The Square Root of Summer

I stumble towards the door, switch on the light, turn around.

Everything’s packed. All the books are gone, the boxes too. There are little dust outlines on the shelves. Book ghosts. And the room seems smaller, now that it’s empty. The ceiling is lower and the walls are closing in.

Perhaps that’s my panic. I don’t remember doing this. I sit on the floor because my legs have forgotten how to do “upright,” and I try to think.

I touched the television fuzz, and I was with Jason, last summer. An optical illusion? A daydream? C’mon, Gottie—are you seriously saying it was a wormhole?

The boxes are packed. The room is empty. I must have done that. My pocket beeps and when I fumble for my phone, there’s a text from Jason: Nice to see you again … Nothing about me getting sucked into a box, but maybe that’s not the kind of thing you put in a text. A text that trails off into three dots, like there’s more to come.

Is there such a thing as a split-screen vortex? Last summer on one side, this room on another. And you can only tune in to one viewpoint at a time.

It makes total sense. Except for the part where I’m completely crazy!

There’s one box still on the bed, and I clamber to my feet to dig through it, fingers fumbling, hoping to find something to explain what I thought I saw. To tell me I’m not going nuts.
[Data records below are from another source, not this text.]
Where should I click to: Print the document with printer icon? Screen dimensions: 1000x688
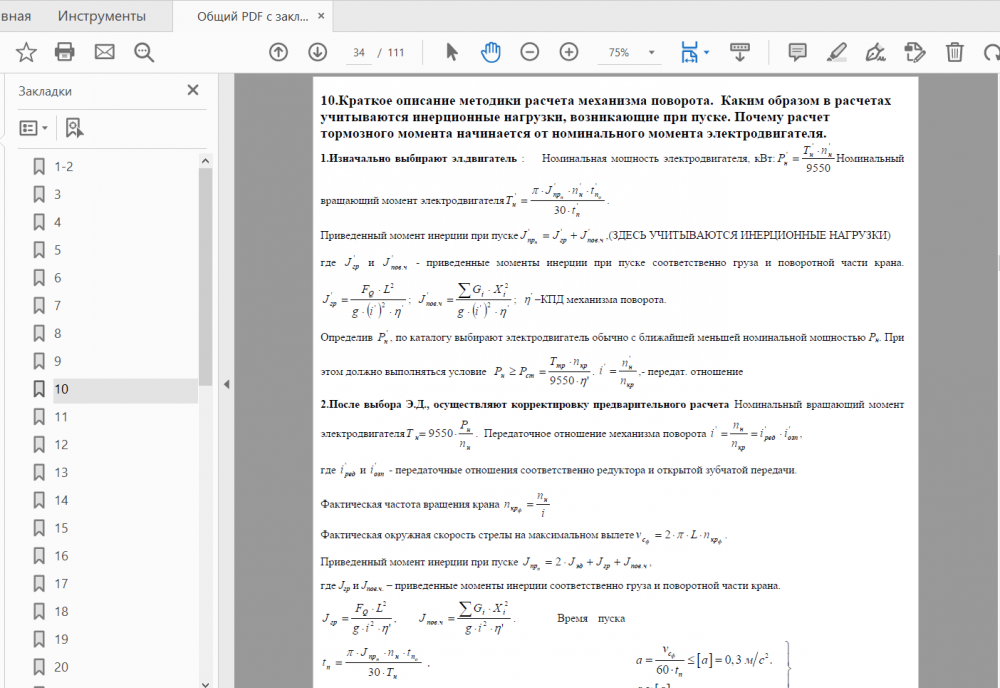[64, 52]
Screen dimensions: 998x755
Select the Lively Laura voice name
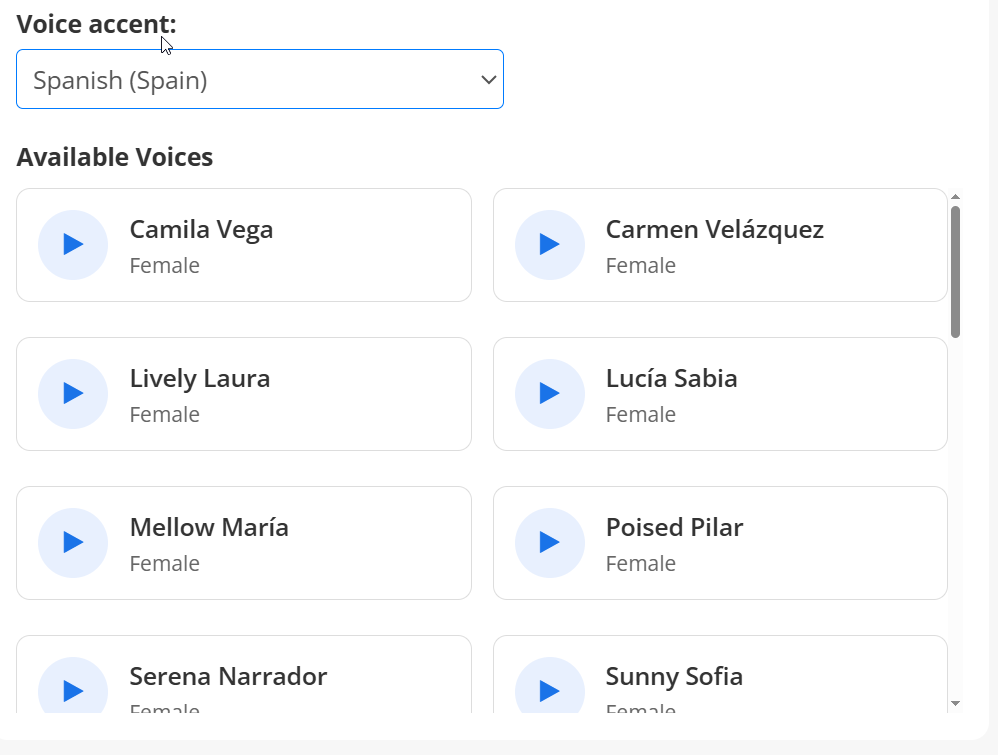coord(200,379)
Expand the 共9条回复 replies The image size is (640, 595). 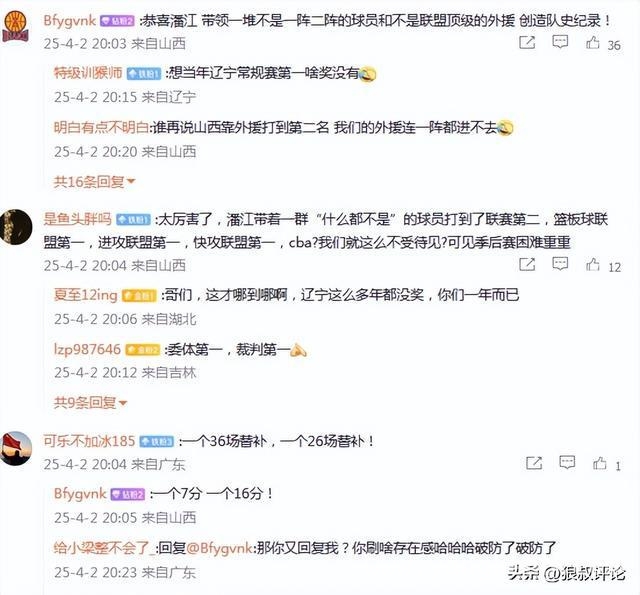click(x=90, y=403)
There’s nothing but odds and ends. A framed photo of my mum where she’s a few months older than I am now, and we look so alike it hurts. And a stack of Grey’s diaries. He used to note everything down: a new recipe for spaghetti with apricots (really), a bird’s nest on the lawn, when the village shop briefly stopped selling Marmite. He’s the only one of us who ate it.
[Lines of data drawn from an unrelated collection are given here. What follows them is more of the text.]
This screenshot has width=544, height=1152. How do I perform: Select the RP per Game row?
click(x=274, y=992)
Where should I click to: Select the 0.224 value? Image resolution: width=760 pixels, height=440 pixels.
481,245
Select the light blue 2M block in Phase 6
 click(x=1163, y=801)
When my scrabbling fingertips hit cardboard, I admit defeat and tell myself I imagined the whole thing. I’ve lost a few hours, that’s all. Slept on my feet, like a horse in a stable, and dreamed about Jason. Hitting the light switch with my chin, I carry the box outside, to Grey’s crappy old VW Beetle.
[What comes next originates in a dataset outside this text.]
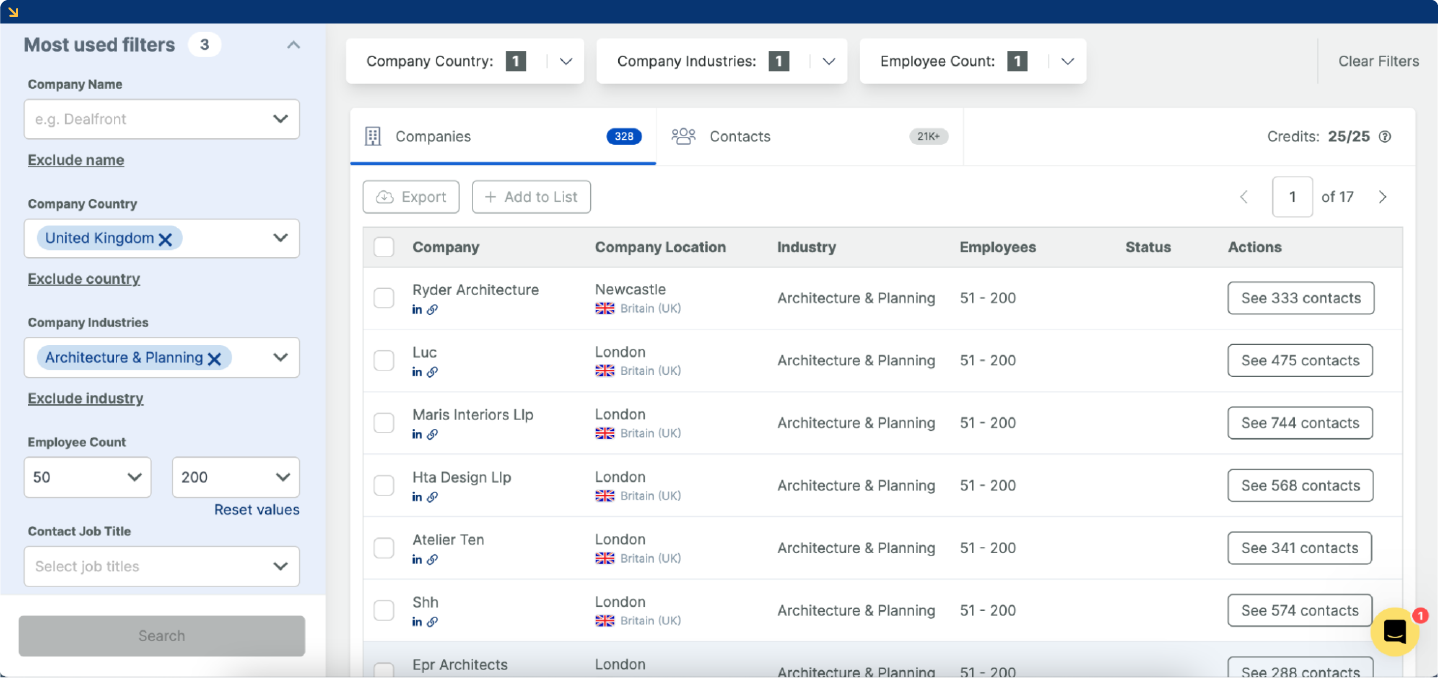Viewport: 1441px width, 678px height.
Task: Open the Intercom chat bubble
Action: pyautogui.click(x=1394, y=631)
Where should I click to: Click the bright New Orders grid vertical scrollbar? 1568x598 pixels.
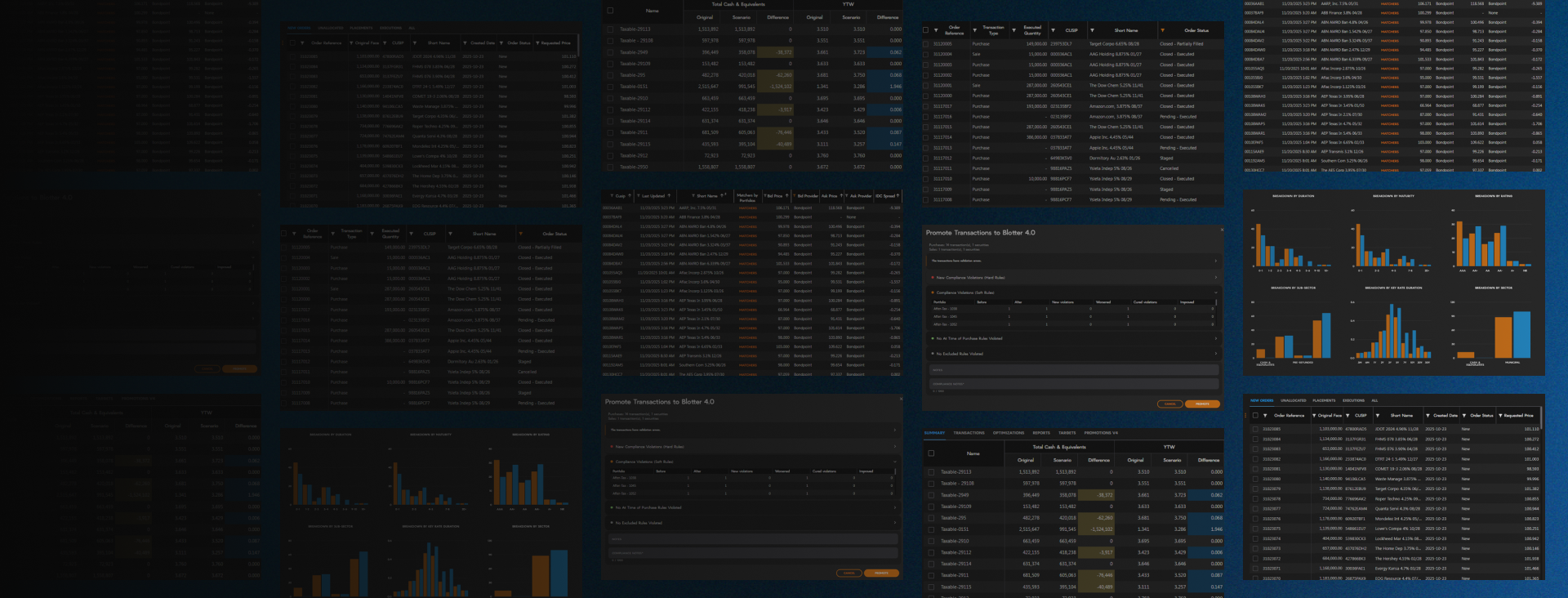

The car is parked on a hump of grass, skewed at an angle into the hedge, sitting so low that Papa will barely be able to get it over the speed bumps to the Book Barn tomorrow. I have to stand sideways on the small slope to reach the latch, balancing the box on my knee, and as the trunk springs up, the box slides off, bursting open on the grass in a scatter of coins and pages.

“Scheisse!” I kneel in the half-dark to pick everything up, chucking the half-open diaries clumsily back in the box.

ROAST CHICKEN AND POTATO SALAD IN THE GARDEN.

Grey’s scrawling handwriting catches my eye in the light spilling from the kitchen. Beech leaves on the fire. I dream of being a Viking.

Potato salad. He meant Kartoffelsalat, the German sort served warm with mustard and vinegar, not mayonnaise (i.e., not totally disgusting). The entry is from Midsummer’s Eve last year: the night of my first kiss with Jason. My first real kiss, ever.

It’s a thump to the heart. But it’s also an explanation: I spent the afternoon studying spacetime, and I was reading the diaries while I packed. That’s why I remembered it so vividly. Ned’s home, I hung out with Sof, Jason’s back and smiling at me … This is why my mind’s on last summer. I didn’t lie on a blanket in the grass or smell the bonfire. I’m imagining things.

Because otherwise I’d have to admit that there is such a thing as a wormhole, and that I’ve seen two today. But Thomas is arriving tomorrow, and that’s about as much as I can deal with.

I reach forward and slam the diary shut.





Tuesday 6 July

[Minus three hundred and eight]

After I text Jason back—a breezy You too!:) that takes two hours to compose—me and Umlaut stay up all night, reading Grey’s diaries and breaking our hearts. I couldn’t quite bring myself to put them in the car. And a small part of me is hoping that the wormholes are real, and I’ll be blasted back to when he was alive.

The entries are all semi-cryptic, but this one makes me laugh, because I remember the day he means:

GOTTIE ON A FRUIT AND VEGETABLE BOYCOTT AFTER LEARNING BIRDS AND BEES.

SOMETHING ABOUT A CONDOM ON A BANANA.

(BUY VITAMIN PILLS?)

CONSIDER DUNGEON. SHE LOOKS SO MUCH LIKE CARO.

Caro—my mum. Grey was pretty accepting that his only daughter got pregnant at nineteen by a tiny blond German exchange student—but he was also clear history wasn’t going to repeat itself. That day, I’d hurtled home from sex education at school, convinced Grey would say “Make love in the sea, Gottie! Tangle among the waves! Let Neptune protect your vital eggs!”